This repository contains information and code to reproduce the results presented in the article
@article{kholod2026secure,
title={{S}ecure numerical simulations using fully homomorphic encryption},
author={Arseniy Kholod and Yuriy Polyakov and Michael Schlottke-Lakemper},
journal = {Computer Physics Communications},
volume = {318},
pages = {109868},
year={2026},
doi={10.1016/j.cpc.2025.109868},
eprint={2410.21824},
eprinttype={arxiv},
eprintclass={math.NA}
}If you find these results useful, please cite the article mentioned above. If you use the implementations provided here, please also cite this repository as
@misc{kholod2024secureRepro,
title={Reproducibility repository for
"{S}ecure numerical simulations using fully homomorphic encryption"},
author={Kholod, Arseniy and Polyakov, Yuriy and Schlottke-Lakemper, Michael},
year= {2024},
howpublished={\url{https://github.com/hpsc-lab/paper-2024-secure_numerical_simulations}},
doi={10.5281/zenodo.14003844}
}Data privacy is a significant concern when using numerical simulations for sensitive information such as medical, financial, or engineering data---especially in untrusted environments like public cloud infrastructures. Fully homomorphic encryption (FHE) offers a promising solution for achieving data privacy by enabling secure computations directly on encrypted data. Aimed at computational scientists, this work explores the viability of FHE-based, privacy-preserving numerical simulations of partial differential equations. The presented approach utilizes the Cheon-Kim-Kim-Song (CKKS) scheme, a widely used FHE method for approximate arithmetic on real numbers. Two Julia packages are introduced, OpenFHE.jl and SecureArithmetic.jl, which wrap the OpenFHE C++ library to provide a convenient interface for secure arithmetic operations. With these tools, the accuracy and performance of key FHE operations in OpenFHE are evaluated, and implementations of finite difference schemes for solving the linear advection equation with encrypted data are demonstrated. The results show that cryptographically secure numerical simulations are possible, but that careful consideration must be given to the computational overhead and the numerical errors introduced by using FHE. An analysis of the algorithmic restrictions imposed by FHE highlights potential challenges and solutions for extending the approach to other models and methods. While it remains uncertain how broadly the approach can be generalized to more complex algorithms due to CKKS limitations, these findings lay the groundwork for further research on privacy-preserving scientific computing.

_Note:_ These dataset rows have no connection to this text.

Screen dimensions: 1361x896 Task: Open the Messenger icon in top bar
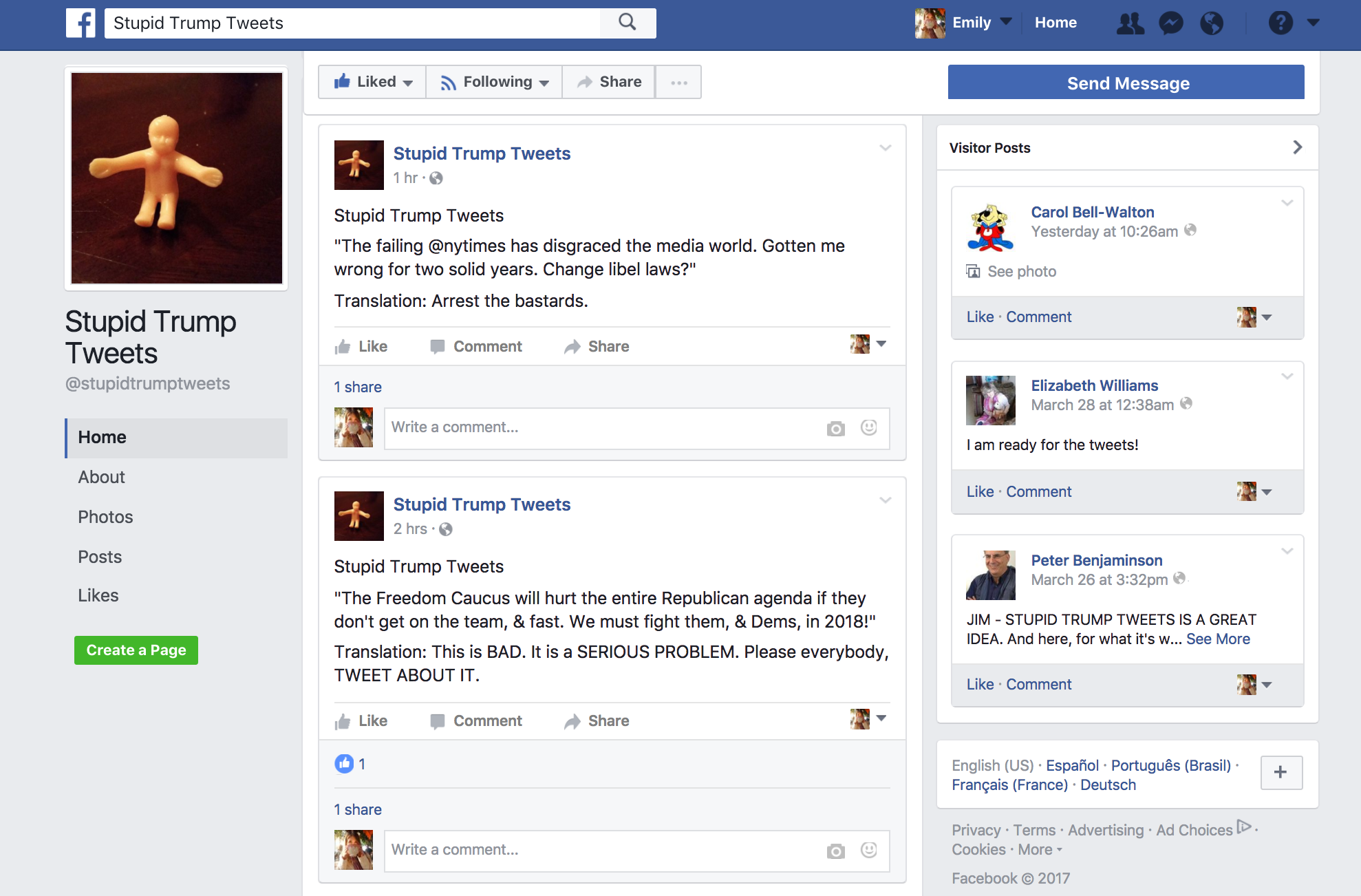click(1170, 23)
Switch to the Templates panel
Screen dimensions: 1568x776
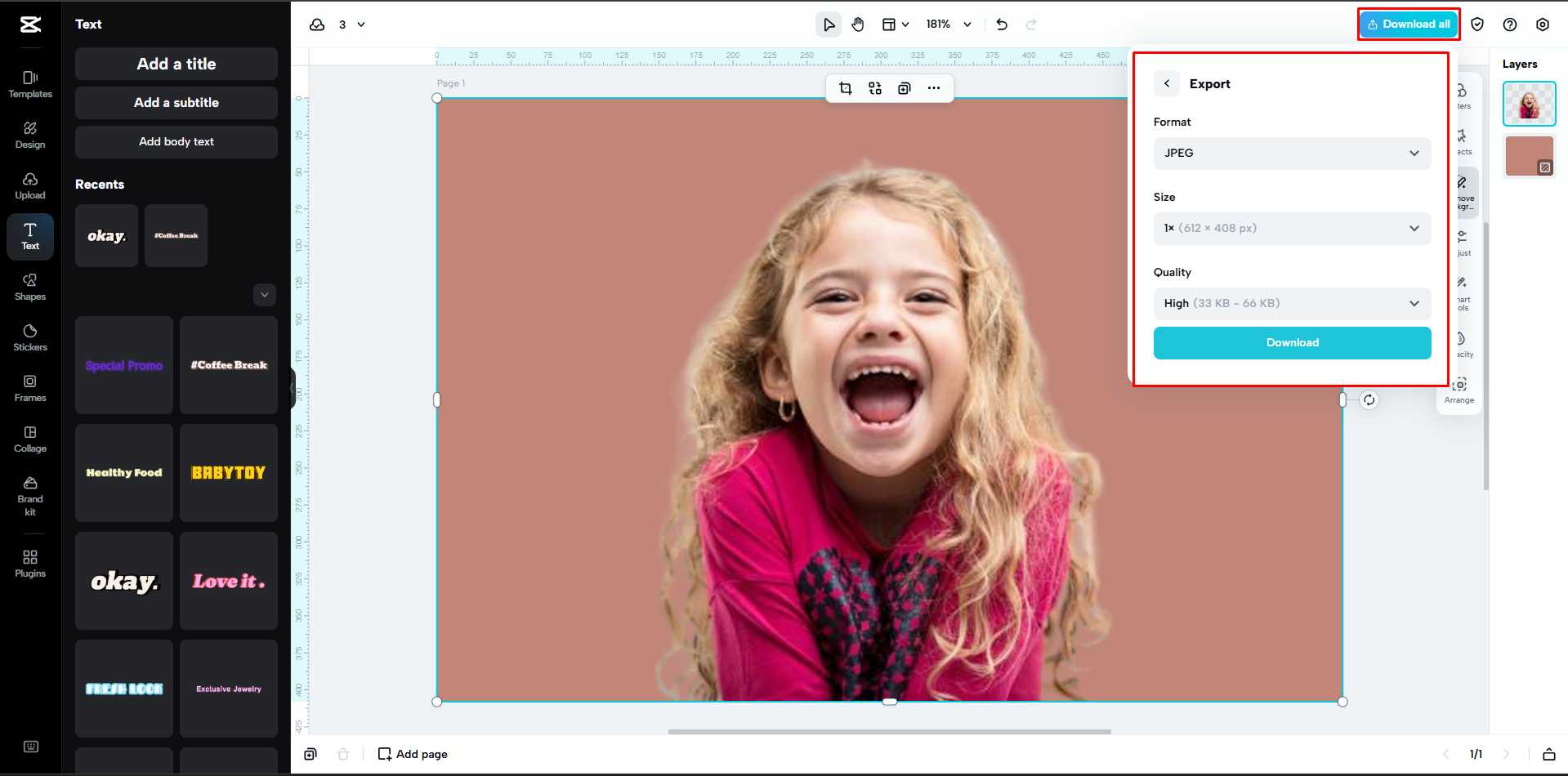point(29,84)
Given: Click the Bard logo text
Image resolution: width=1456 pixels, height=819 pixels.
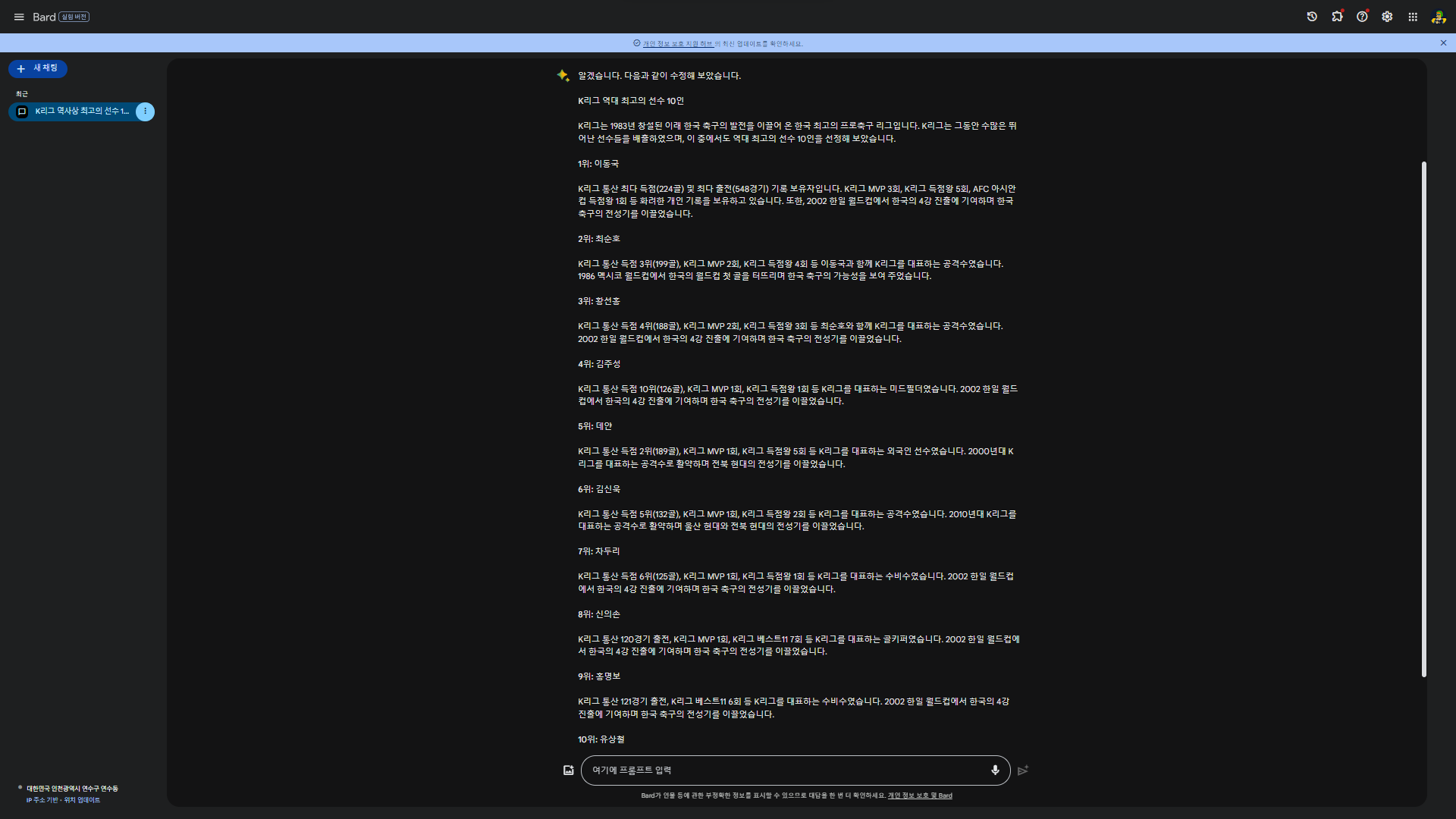Looking at the screenshot, I should point(44,17).
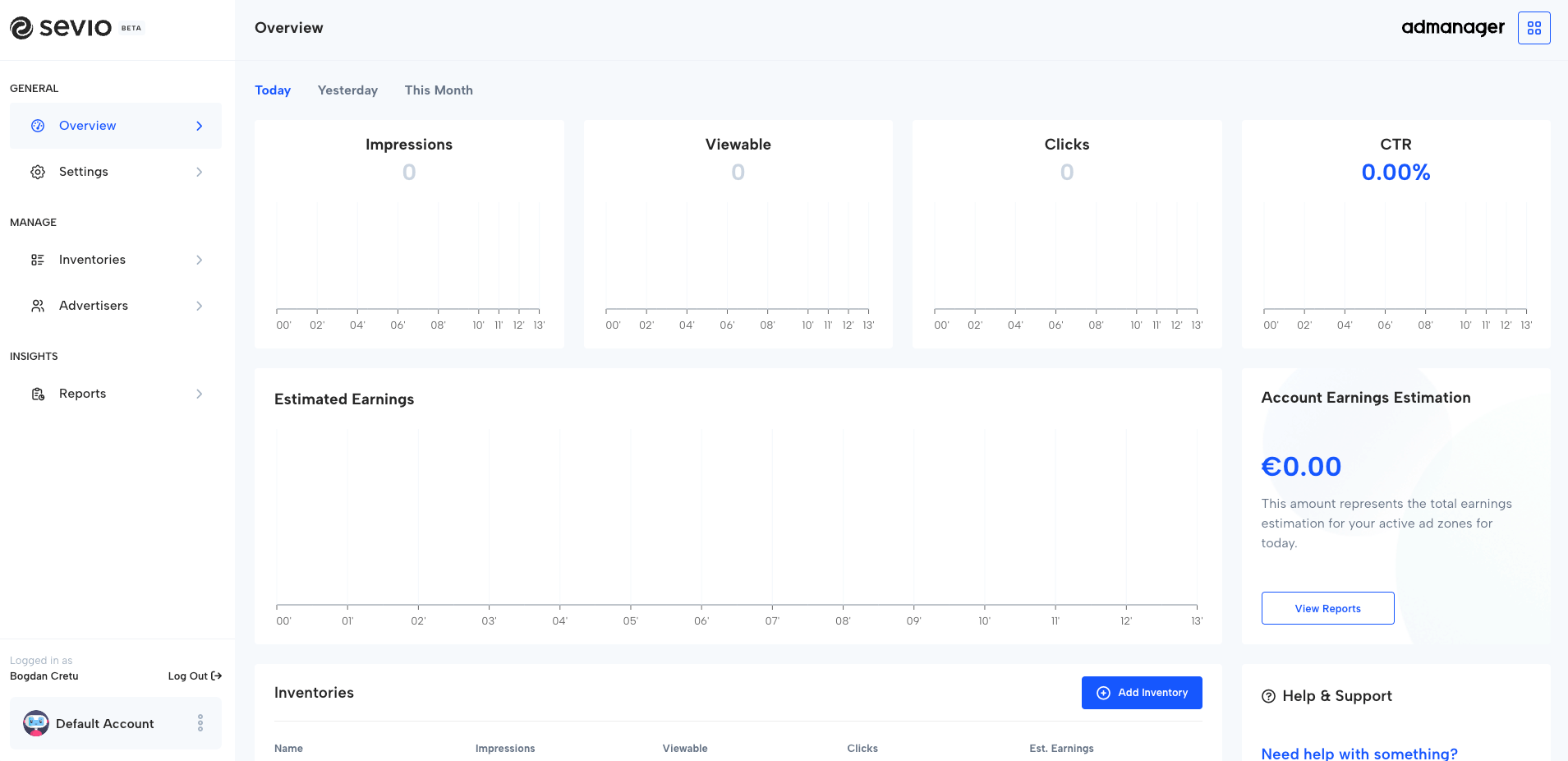Image resolution: width=1568 pixels, height=761 pixels.
Task: Open Inventories via its list icon
Action: [x=37, y=259]
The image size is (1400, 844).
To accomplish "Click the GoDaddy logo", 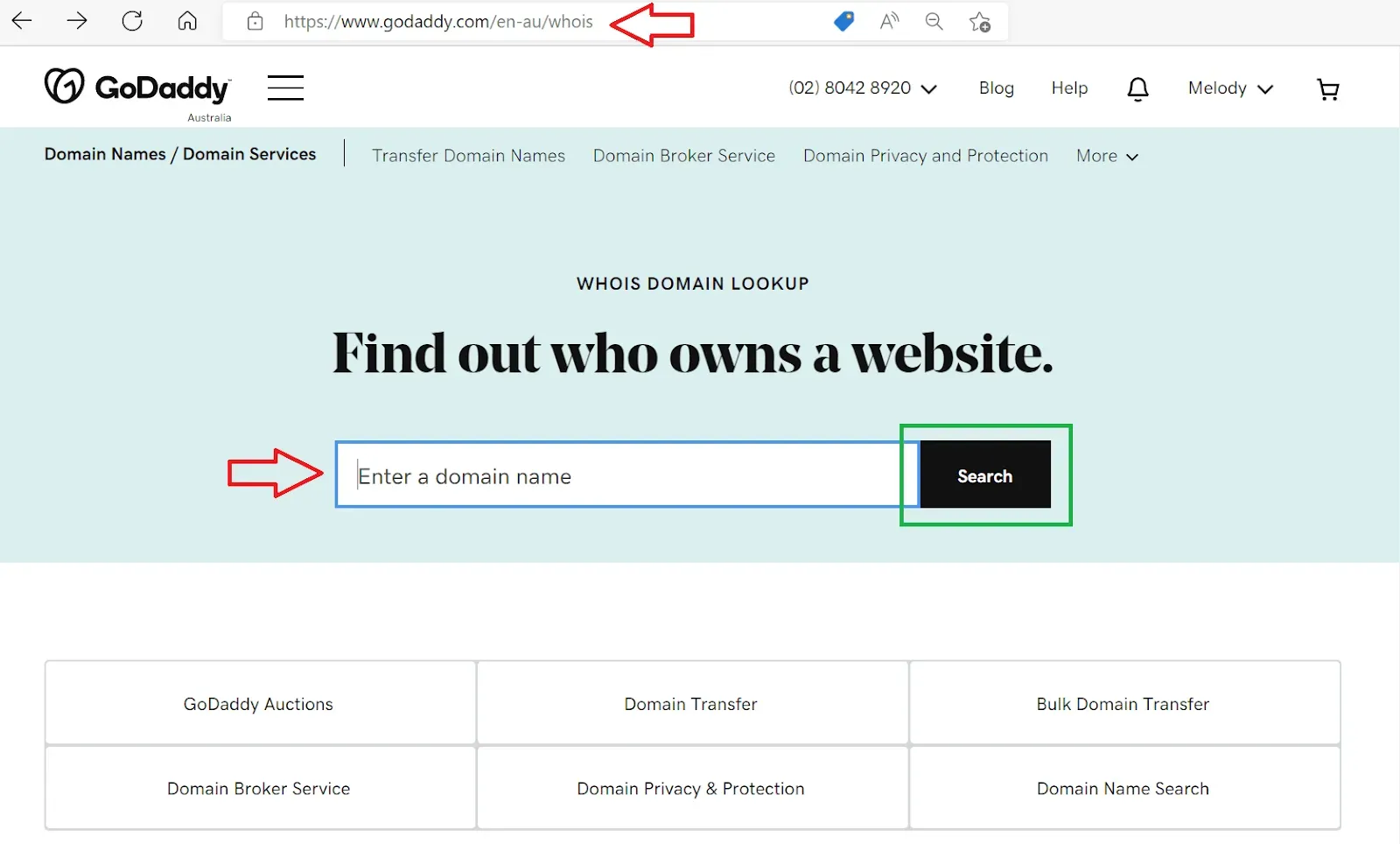I will [136, 87].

The numerical experiments presented in the paper use SecureArithmetic.jl. To reproduce the numerical experiments using SecureArithmetic.jl, you need to install Julia.
The subfolder code of this repository contains a README.md file with
instructions to reproduce the numerical experiments.
Both subfolders also include the result data and scripts for postprocessing.
All numerical experiments were carried out using Julia v1.10.4.
- Arseniy Kholod (University of Augsburg, Germany)
- Yuriy Polyakov (Duality Technologies, Inc., United States)
- Michael Schlottke-Lakemper (University of Augsburg, Germany)
The contents of this repository are available under the MIT license. If you reuse our code or data, please also cite us (see above).
Everything is provided as is and without warranty. Use at your own risk!